H. The Debtors' obligations under the Master Lease Documents are secured
by duly perfected, first priority security interests in and liens on
all equipment financed thereby (the "Lessor Group's Equipment") and by
an assignment of all of BIA's rights, title and interests in and to
that certain Sublease Agreement dated February 18, 2000 (the "SAVVIS
Sublease") between BIA and SAVVIS, including, without limitation, the
right to receive and collect all rent and other sums payable by SAVVIS
to BIA thereunder (the "SAVVIS Sublease Payments", which together with
the SAVVIS Sublease and the equipment sublet to SAVVIS (the "SAVVIS
Subleased Equipment") are hereinafter collectively called the "Master
Lease Collateral").
I. Pursuant to the Master Lease Documents, as of the Petition Date,
certain of the Debtors owed the Lessor Group approximately
$42,389,185.34 in remaining rents and other lease obligations, together
with all interest payable thereon, late charges, unpaid but earned fees
and other expenses due in connection therewith (all obligations owed
pursuant to the Master Lease Documents, the "Master Lease
Obligations").
J. Since the filing of these Chapter 11 Cases, SAVVIS has made certain of
the SAVVIS Sublease Payments to the Debtors (which are in the aggregate
amount of $3,831,418 (the "Initial Deposit") and are being held by the
Debtors in a segregated account); provided, however, that SAVVIS has
failed to remit all of the payments due. The required amount of the
SAVVIS Sublease Payments and the amount paid by SAVVIS (the difference
defined as the "Escrow Shortfall Amount") are calculated as follows:
Payment Due Date Amount
03/l/01 $ 600,491
04/l/01 $ 592,887
05/l/01 $ 597,167
06/l/01 $ 594,038
07/l/01 $ 594,443
08/1/01 $ 591,771
09/1/01 $ 591,699
10/1/01 $ 593,332
11/l/01 $ 591,317
12/1/01 $ 593,034
01/1/02 $ 590,762
------------
Total $ 6,530,941
Less SAVVIS Sublease
Payments Held by Debtors $ 3,831,418
============
Escrow Shortfall Amount $ 2,699,523
Additionally, the Lessor Group previously understood that the aggregate
amount of all scheduled rental payments due by SAVVIS to the Debtors
over the term of the SAVVIS Sublease exceeded the amounts listed above
plus those set forth on Exhibit C by $864,000 (the "Sublease Shortfall
Amount"), which SAVVIS disputes.
K. In September 2001, the Debtors sold a substantial portion of their
assets (the "Reuters Acquired Assets") to Reuters America Inc. and
Xxxxxx X.X. (collectively, "Reuters") pursuant to that certain Asset
Purchase Agreement (the "Reuters APA"), free and clear of all liens,
claims or encumbrances. The transaction contemplated by the Reuters APA
is hereinafter referred to as the "Reuters Sale" and the net proceeds
received from the transfer of the Reuters Acquired Assets to Reuters
are hereinafter referred to as the "Reuters Sale Proceeds."
- 2 -
L. Excluded from the Reuters Sale is BIA's interest in and to the SAVVIS
Sublease, the SAVVIS Sublease Payments, and all rights granted pursuant
thereto and in the SAVVIS Subleased Equipment.
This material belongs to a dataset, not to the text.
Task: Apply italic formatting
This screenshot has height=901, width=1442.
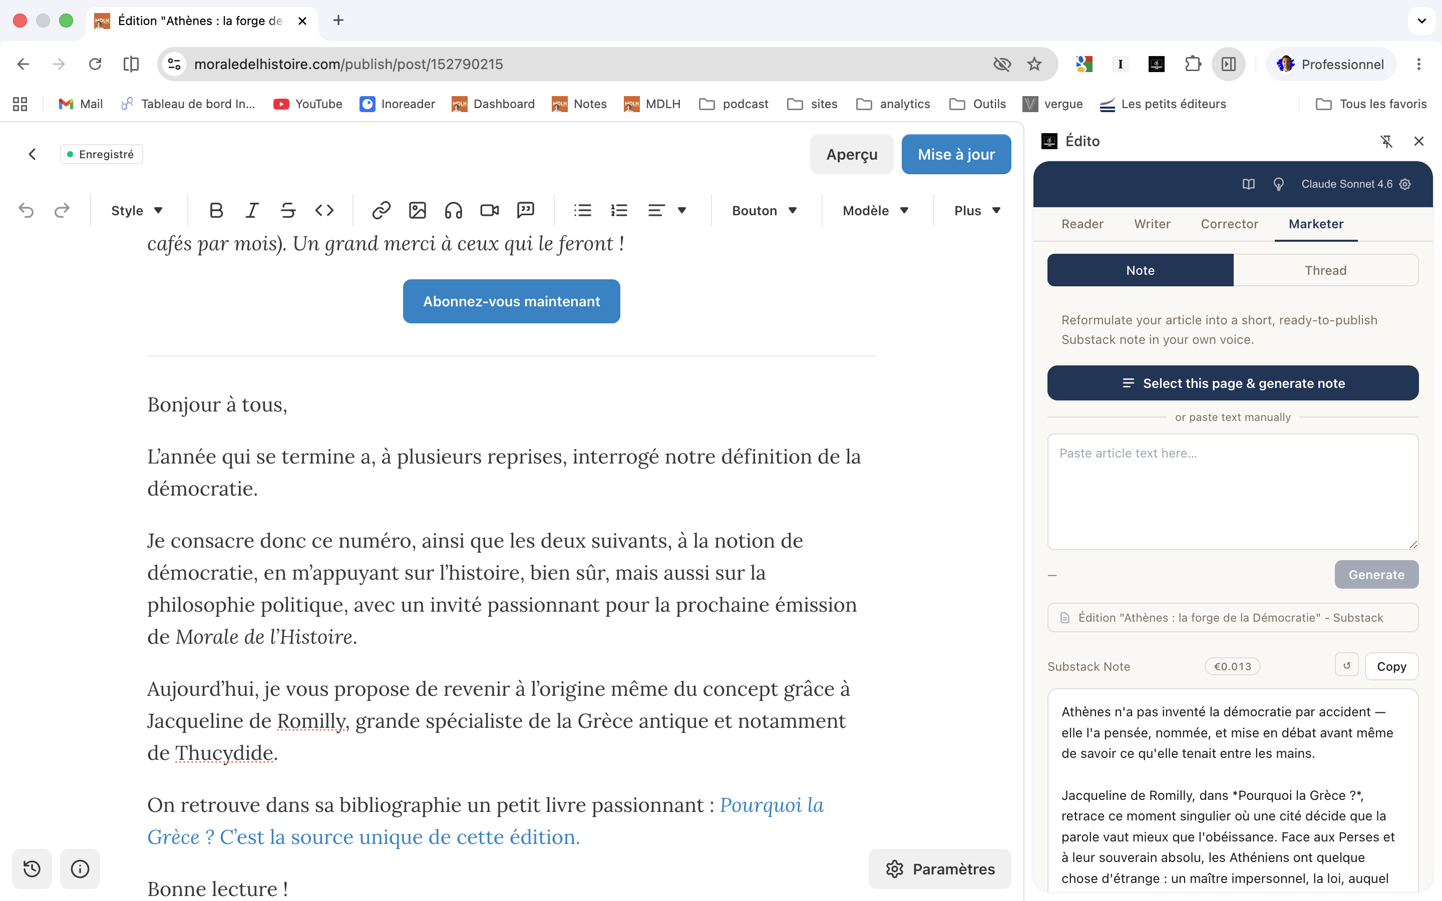Action: click(x=252, y=210)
M. At the auction held by the Debtors leading up to the Reuters Sale, GECC
and the other members of the Lessor Group (other than Highland),
submitted written credit bids for their collateral of $36,976,539,
which the Lessor Group asserts was pursuant to and in accordance with
the provisions of Code sections 363(f) and 363(k).
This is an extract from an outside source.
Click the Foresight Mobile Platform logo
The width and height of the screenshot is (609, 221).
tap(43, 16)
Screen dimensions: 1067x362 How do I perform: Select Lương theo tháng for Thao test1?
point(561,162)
N. Prior to the hearing held on May 3, 2001 to approve the Reuters Sale
(the "Hearing"), the Lessor Group, among others, filed various
objections to said sale, all as more particularly set forth in the
pleadings filed therein.
O. The Debtors, Lenders and the Lessor Group have certain disputes among
them related to the Reuters Sale, including, among other things, the
ability of the Debtors to enter into the Reuters Sale without the
Lessor Group's consent, the value of the Master Lease Collateral, the
appropriate allocation of the Reuters Sale Proceeds, and the effect of
certain credit bids made by certain members of the Lessor Group
pursuant to 11 U.S.C. 363(k) (collectively, the "Disputes"). Due to the
complexities of the various issues presented in the Disputes, and in
order to avoid the inherent uncertainty and expense involved in
litigating said Disputes, the Debtors, the Lenders, the Lessor Group
and SAVVIS believe that it is in their respective best interests to
compromise and settle all of the controversies which now exist among
them including the Disputes, upon the terms and conditions contained
herein.
AGREEMENT
---------
NOW, THEREFORE, in consideration of the matters set forth above, the
facts and circumstances out of which this Agreement arises and for other good
and valuable consideration, the receipt and sufficiency of which is hereby
acknowledged, the parties do hereby covenant, stipulate, acknowledge and agree
as follows:
1. Payments to GECC on Behalf of the Lessor Group. On the Effective Date,
GECC, on behalf of the Lessor Group, shall receive from the Debtors
payment in the amount of $13,500,000 from the Reuters Sale Proceeds
and, in addition, the sum of $1,000,000.
2. SAVVIS Equipment. Effective as of the Effective Date, the Debtors shall
abandon and assign (without any recourse to the Debtors) to GECC, on
behalf of the Lessor Group, all of their rights, titles and interests
in and to the SAVVIS Sublease, the SAVVIS Subleased Equipment, the
SAVVIS Sublease Payments and all other payments due and to become due
from time to time thereunder, including, without limitation, all funds
then held in the Escrow Account (defined below), all free and clear of
all liens, security interests and other encumbrances. In furtherance of
such abandonment, the Debtors shall deliver to GECC, on behalf of the
Lessor Group, a xxxx of sale (substantially in the form attached hereto
as Exhibit A) (the "Xxxx of Sale"), conveying and transferring to GECC,
on behalf of the Lessor Group, its interest in the SAVVIS Subleased
Equipment and all rights incident thereto.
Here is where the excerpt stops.